El Zaragoza, obligado a ganar en el primer match-ball para JIM

Nueve empates consecutivos y, por ende, nueve partidos sin ganar. Un día más, el Real Zaragoza vuelve a estar obligado a sumar una victoria, y es que ya el rival o la forma de conseguir los tres puntos es lo de menos porque las jornadas pasan y los de JIM se encuentran en zona descenso. La cita de hoy, en El Plantío ante el Burgos, aún es más importante todavía tras la situación actual del equipo y también del técnico, que está ante su primer match-ball desde que llegó a la capital aragonesa. Y lo hará, además, sin dos piezas clave: Valentín Vada, intocable en el centro del campo y pichichi del equipo, y Juanjo Narváez, su atacante referente. La temporada pasada, JIM llegó al equipo cuando nadie quería y lo salvó de un descenso que parecía cantado pero, tan solo unos meses después de ese milagro, una derrota en El Plantío podría dejarle con pie y medio fuera. Por ello, sus pupilos deben sumar los tres puntos para respirar y empezar a vivir con más tranquilidad.

Y es que lo de esta noche no es un partido más, ni para unos ni para otros.
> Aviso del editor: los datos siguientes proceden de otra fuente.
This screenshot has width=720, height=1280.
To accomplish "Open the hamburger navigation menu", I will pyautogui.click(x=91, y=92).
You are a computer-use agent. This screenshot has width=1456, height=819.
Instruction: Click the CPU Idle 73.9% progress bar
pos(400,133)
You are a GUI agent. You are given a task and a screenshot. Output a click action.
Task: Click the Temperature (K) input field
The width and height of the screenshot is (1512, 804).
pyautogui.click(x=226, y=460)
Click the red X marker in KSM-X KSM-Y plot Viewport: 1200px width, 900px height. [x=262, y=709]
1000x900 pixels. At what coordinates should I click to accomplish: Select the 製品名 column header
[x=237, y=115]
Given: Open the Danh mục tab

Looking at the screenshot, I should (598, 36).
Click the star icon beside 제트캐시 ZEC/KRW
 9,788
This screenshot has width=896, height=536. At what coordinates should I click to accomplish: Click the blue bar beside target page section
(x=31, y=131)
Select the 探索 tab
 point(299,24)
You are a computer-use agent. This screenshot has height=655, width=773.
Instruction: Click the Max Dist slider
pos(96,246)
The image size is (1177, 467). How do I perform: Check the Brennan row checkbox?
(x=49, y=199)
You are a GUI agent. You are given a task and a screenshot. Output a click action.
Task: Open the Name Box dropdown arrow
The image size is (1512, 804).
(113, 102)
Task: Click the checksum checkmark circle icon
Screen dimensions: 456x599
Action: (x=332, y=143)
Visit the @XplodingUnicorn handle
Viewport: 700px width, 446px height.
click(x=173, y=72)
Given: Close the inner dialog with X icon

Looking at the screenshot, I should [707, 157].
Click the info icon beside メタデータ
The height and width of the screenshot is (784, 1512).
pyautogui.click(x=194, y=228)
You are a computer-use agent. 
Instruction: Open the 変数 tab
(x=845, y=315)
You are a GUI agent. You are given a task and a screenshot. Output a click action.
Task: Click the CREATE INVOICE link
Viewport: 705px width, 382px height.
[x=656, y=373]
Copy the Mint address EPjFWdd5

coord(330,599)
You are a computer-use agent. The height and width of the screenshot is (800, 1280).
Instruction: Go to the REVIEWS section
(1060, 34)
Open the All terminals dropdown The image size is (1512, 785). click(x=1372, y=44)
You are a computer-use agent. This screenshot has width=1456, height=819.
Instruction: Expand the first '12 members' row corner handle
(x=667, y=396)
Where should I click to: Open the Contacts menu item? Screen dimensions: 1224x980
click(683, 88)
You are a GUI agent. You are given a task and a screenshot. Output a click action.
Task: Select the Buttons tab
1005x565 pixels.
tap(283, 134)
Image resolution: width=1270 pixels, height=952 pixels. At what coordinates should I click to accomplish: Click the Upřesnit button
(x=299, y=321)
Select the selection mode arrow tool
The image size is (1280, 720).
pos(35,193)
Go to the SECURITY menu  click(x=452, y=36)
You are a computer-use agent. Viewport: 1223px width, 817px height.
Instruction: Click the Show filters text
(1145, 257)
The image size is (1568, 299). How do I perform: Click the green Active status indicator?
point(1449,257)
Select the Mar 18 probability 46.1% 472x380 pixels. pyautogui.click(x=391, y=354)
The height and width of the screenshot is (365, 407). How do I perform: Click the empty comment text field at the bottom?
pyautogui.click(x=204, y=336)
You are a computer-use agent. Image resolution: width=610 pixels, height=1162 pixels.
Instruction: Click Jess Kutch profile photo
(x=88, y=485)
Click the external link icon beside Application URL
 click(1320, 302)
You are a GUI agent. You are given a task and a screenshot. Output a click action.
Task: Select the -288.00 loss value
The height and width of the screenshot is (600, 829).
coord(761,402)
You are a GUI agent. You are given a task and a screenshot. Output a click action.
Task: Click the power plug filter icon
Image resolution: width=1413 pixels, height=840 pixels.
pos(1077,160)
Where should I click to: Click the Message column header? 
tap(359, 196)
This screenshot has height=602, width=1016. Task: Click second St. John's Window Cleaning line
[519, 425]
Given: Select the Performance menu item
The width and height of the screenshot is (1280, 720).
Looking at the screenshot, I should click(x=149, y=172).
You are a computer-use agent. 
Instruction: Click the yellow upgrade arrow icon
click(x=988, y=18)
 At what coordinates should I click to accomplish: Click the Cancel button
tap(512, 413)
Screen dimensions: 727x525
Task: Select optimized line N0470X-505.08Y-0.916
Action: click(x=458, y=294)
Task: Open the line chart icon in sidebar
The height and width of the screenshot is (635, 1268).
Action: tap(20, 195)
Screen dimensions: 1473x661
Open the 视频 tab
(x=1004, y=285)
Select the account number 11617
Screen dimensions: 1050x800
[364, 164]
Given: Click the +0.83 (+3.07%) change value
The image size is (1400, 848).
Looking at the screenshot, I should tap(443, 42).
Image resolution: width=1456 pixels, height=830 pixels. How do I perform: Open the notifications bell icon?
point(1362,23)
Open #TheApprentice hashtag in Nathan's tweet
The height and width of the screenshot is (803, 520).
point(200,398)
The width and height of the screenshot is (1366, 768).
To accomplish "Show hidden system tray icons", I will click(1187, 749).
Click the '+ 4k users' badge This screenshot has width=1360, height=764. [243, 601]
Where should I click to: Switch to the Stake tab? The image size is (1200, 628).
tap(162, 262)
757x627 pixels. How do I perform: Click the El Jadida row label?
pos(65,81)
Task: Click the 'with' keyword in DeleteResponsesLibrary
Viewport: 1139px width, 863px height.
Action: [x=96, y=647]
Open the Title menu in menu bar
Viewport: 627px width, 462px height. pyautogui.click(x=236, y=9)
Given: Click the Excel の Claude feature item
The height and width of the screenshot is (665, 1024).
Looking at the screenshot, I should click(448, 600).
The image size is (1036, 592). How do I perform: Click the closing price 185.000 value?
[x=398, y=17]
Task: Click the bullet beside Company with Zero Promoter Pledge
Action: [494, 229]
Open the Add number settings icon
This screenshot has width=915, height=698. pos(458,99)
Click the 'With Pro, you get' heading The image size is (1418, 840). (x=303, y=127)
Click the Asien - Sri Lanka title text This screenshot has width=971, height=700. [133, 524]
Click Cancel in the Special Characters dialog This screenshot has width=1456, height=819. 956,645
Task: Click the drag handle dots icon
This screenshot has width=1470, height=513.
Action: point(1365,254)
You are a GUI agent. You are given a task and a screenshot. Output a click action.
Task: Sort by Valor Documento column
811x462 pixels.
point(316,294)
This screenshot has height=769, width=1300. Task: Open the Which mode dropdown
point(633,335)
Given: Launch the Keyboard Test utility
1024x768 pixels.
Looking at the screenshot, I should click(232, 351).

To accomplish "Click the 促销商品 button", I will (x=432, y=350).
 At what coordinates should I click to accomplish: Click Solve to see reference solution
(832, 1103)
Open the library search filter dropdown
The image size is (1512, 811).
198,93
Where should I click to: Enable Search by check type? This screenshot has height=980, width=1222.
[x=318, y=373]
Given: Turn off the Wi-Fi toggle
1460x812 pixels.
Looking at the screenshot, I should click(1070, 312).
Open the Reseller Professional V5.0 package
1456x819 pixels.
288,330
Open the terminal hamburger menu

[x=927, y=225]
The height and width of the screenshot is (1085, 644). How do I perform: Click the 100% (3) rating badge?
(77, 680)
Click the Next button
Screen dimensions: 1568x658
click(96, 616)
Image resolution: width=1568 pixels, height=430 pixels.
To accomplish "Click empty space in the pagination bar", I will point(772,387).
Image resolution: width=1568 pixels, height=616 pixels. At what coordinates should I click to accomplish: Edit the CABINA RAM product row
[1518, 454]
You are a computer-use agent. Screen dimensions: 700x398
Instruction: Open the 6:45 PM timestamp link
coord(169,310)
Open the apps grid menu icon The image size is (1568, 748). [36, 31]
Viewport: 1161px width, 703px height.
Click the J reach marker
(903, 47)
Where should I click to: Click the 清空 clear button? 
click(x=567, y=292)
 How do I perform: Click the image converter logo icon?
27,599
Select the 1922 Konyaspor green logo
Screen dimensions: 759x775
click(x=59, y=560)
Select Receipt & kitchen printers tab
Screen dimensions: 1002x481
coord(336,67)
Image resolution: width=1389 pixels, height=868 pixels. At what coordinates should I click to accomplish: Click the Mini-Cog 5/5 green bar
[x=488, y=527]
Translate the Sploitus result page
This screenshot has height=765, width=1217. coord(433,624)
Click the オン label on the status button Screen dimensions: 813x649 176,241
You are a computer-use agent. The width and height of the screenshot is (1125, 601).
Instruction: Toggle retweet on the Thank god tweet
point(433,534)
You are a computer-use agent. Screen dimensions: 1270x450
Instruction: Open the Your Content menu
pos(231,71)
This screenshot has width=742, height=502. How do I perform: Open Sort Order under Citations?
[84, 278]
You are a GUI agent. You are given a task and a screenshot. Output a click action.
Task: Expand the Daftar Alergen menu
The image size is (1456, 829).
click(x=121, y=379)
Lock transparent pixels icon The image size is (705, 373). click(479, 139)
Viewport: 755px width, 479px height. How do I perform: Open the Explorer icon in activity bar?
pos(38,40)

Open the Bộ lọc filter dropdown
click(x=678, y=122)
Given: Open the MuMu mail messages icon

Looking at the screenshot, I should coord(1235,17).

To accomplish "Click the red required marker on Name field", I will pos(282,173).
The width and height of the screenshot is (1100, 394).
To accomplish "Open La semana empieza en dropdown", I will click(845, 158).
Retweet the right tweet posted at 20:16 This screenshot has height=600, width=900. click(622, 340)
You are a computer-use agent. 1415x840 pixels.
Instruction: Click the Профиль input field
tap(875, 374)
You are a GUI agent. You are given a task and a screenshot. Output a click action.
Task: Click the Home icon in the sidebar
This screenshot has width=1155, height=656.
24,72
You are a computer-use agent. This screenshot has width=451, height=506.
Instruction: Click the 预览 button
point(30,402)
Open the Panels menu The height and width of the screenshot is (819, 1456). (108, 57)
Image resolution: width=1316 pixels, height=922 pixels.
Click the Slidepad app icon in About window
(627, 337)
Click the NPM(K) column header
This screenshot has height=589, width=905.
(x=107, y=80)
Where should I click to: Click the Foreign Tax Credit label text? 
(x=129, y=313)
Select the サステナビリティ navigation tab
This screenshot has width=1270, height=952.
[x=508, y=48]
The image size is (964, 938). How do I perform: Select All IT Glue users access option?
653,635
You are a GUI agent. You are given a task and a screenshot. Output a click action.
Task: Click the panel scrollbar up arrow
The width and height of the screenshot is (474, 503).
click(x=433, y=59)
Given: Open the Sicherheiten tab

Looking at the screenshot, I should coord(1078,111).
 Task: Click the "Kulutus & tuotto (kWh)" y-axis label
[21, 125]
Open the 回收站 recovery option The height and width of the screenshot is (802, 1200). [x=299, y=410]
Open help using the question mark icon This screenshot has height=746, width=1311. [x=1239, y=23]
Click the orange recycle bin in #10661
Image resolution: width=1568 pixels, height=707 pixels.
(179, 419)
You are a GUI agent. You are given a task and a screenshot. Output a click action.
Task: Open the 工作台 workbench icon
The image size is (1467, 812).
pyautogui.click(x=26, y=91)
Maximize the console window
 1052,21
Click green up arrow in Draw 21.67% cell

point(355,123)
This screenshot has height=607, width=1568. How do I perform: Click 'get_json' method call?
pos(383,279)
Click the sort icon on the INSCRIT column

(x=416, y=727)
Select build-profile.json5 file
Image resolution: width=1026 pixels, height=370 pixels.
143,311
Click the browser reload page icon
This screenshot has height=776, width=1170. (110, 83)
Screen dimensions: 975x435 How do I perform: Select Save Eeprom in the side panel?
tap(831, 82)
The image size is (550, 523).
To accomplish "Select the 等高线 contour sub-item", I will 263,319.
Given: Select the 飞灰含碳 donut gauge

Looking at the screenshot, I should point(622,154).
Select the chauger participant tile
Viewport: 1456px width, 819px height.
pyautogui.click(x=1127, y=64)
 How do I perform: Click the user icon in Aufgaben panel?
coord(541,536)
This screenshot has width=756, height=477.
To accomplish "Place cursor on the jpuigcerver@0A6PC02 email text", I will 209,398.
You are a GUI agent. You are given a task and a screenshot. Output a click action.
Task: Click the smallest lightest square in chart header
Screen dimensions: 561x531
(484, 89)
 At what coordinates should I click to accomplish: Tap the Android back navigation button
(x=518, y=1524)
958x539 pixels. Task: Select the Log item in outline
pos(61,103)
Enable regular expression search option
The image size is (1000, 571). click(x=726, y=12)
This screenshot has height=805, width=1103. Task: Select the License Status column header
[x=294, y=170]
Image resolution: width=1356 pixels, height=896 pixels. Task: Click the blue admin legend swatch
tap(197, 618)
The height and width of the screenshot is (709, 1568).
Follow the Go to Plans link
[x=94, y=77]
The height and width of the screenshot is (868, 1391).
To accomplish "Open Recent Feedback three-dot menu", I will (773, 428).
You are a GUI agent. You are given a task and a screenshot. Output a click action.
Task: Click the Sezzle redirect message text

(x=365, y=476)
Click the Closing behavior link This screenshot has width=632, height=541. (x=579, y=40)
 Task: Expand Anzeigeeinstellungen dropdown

Porque los de Julián Calero llegan al encuentro tras la contundente derrota del pasado lunes en Tenerife (4-0) y la imagen demostrada, que fue la peor de una temporada en la que han competido y dificultado a todos sus rivales. De ahí su posición en la tabla, decimoquinto con 16 puntos y tres por encima descenso, que precisamente lo marca el cuadro blanquillo, tras un gran inicio de curso en el que su fiabilidad defensiva, la cual perdieron en el Heliodoro, ha sido imprescindible. Ganar o ganar, ese debe ser el resultado del Real Zaragoza en una noche en la que debe haber un punto de inflexión para cambiar la situación en esta semana, que es clave tanto para el equipo como para el entrenador. Porque una victoria lo cambia todo.

Mario Jiménez, redacción Radio Marca.